Kyoto loves tradition and undeniably has a lot of it. The countless temples on every corner prove the point, but the most potent indicator of tradition`s role in everyday life is that the way residents eat has not been Westernized. Don`t get me wrong, I don`t necessarily find the West to be the reference point and end for any society, but historically, bloody battles have been fought to untie Japan from the wheel of tradition to catch up and catch the West. Even so, Kyoto residents continue to eat traditionally on the floor, in a self-evidently uncomfortable position, at tables that barely fit my Westernized thighs. In 48 hours, I ate 3 times sitting on the floor, the awkward position emphasising in almost every breath that I had probably overdone it with the yakitori the previous days.
The kaiseki menu has roots in Imperial Kyoto, Japan`s capital and the emperor`s seat for over millennia. It began as small plates served before green tea and evolved into a series of stages, with the highest artistic aesthetics, with utensils of different colours and shapes, and a set-up similar to the degustation menu, but in the Japanese manner. The menu has predetermined terms and rules, and creativity is expressed within these limits, with each dish being predetermined in terms of context. I understand it as a culinary competition in which they try to make it difficult for the contestants and ask them to do their best within strict rules, respecting seasonality and localness, to excel.
Yusoku Ryori Mankamerou counts close to 300 years of life and is steeped in tradition, with the wooden building that welcomed us spread around a zen garden, with running water, wooden bridges and stone ornaments, divided into private rooms covered with tatami.

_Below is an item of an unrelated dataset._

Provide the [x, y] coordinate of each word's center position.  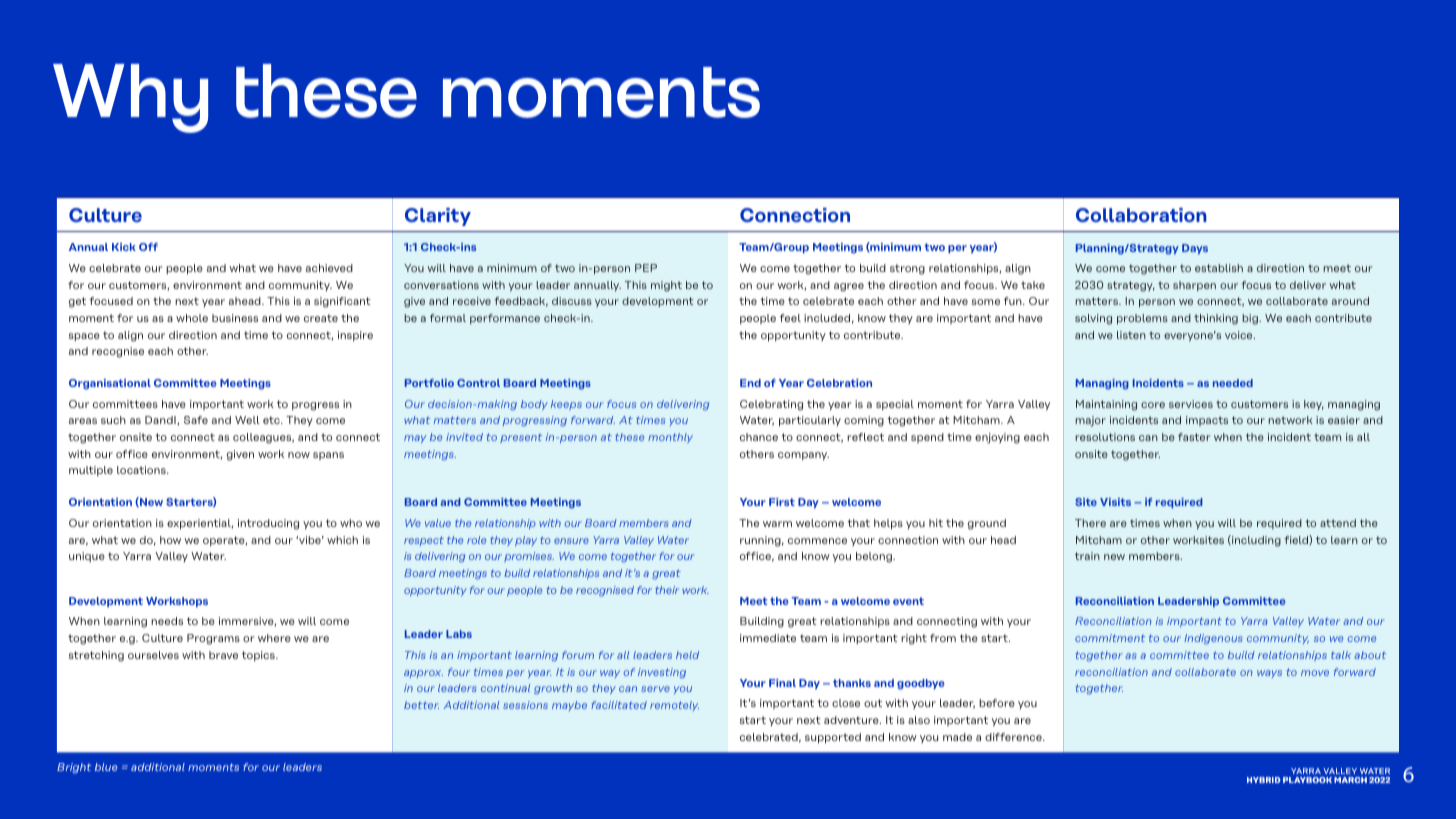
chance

You arrive, take off your shoes while you`re still on concrete, put on leather shoes to walk from the wood-floored lobby to the tatami room; and barefoot now, you walk through the entrance with sliding doors and large windows where dinner is served, with your fellow diners sitting on the floor.

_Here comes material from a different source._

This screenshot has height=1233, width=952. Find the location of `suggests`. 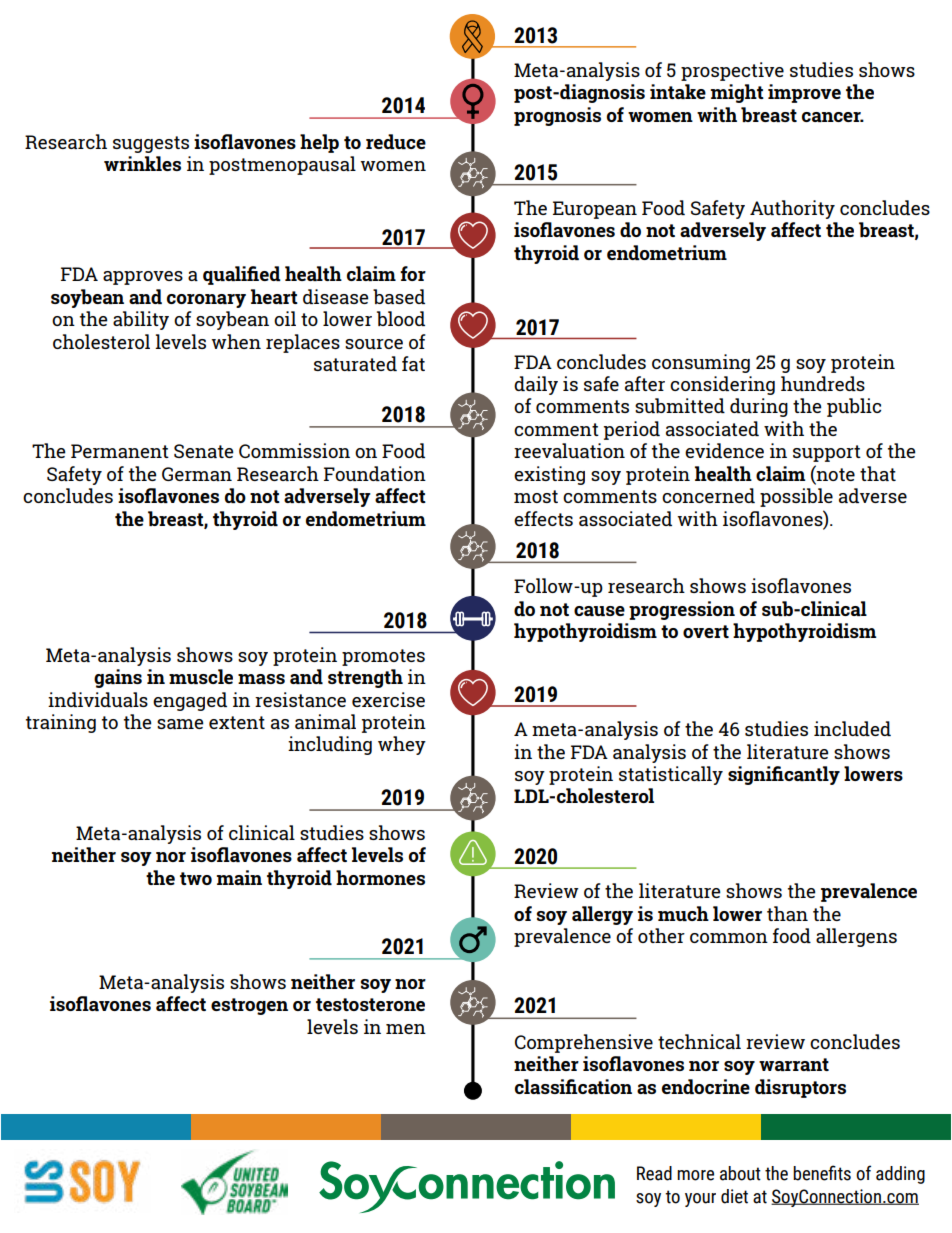

suggests is located at coordinates (151, 144).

The menu follows the format of appetizer-soup-sashimi-supper-appetizer-side dish-grilled fish-cooked fish-rice with pickles-sweet before, of course, green tea. The chef is asked to create within this framework, which changes slightly depending on your version. In more detail, the chef must have after the amuse bouche of freshly chewy porphyry and the delicious geoduck mussel served on three different plates with different shapes and colours in a composition reminiscent of Kandinsky`s study in 3D, a soup. This soup could have anything up to ingredients as long as it stays within the framework of a soup, as in our case, which had thick fish, delicious and gorgeous pale pink sesame tofu, crunchy ostrich leaves and aromatic Japanese pepper, something between mild shitswan and black pepper. Want more examples of kaiseki with localness, freshness and artistic mastery? Fish sashimi presented with a small, round "chaperone" made of spinach that hid a reso for steaming before the dark red, fine basket, decorated with a branch of sakura, meaning cherry blossom, that brought crispy shrimp, fried fish like tiny shrimp, fish tongue dashi, airy cod tempura and Japanese omelette. A feast of seafood. The grilled trout with wasabi sprigs was dry, but the impression was corrected with the juicy cooked sea bass with bamboo roots and wakame seaweed. To finish a lovely, luscious dessert of grapefruit, stunning strawberries, and soft custard-like whipped cream in a veil of transparent, sweet white wine jelly. The definition of sophistication. And as a mignardise, a typical bite of bean pastry is delicately sweet.
The whole experience was a traditional performance, from the room layout and table setup to the waitresses dressed in typical kimonos, but also of intense creativity, with the chef showing his artistic nature with simple but stylistically impeccable dish decorations.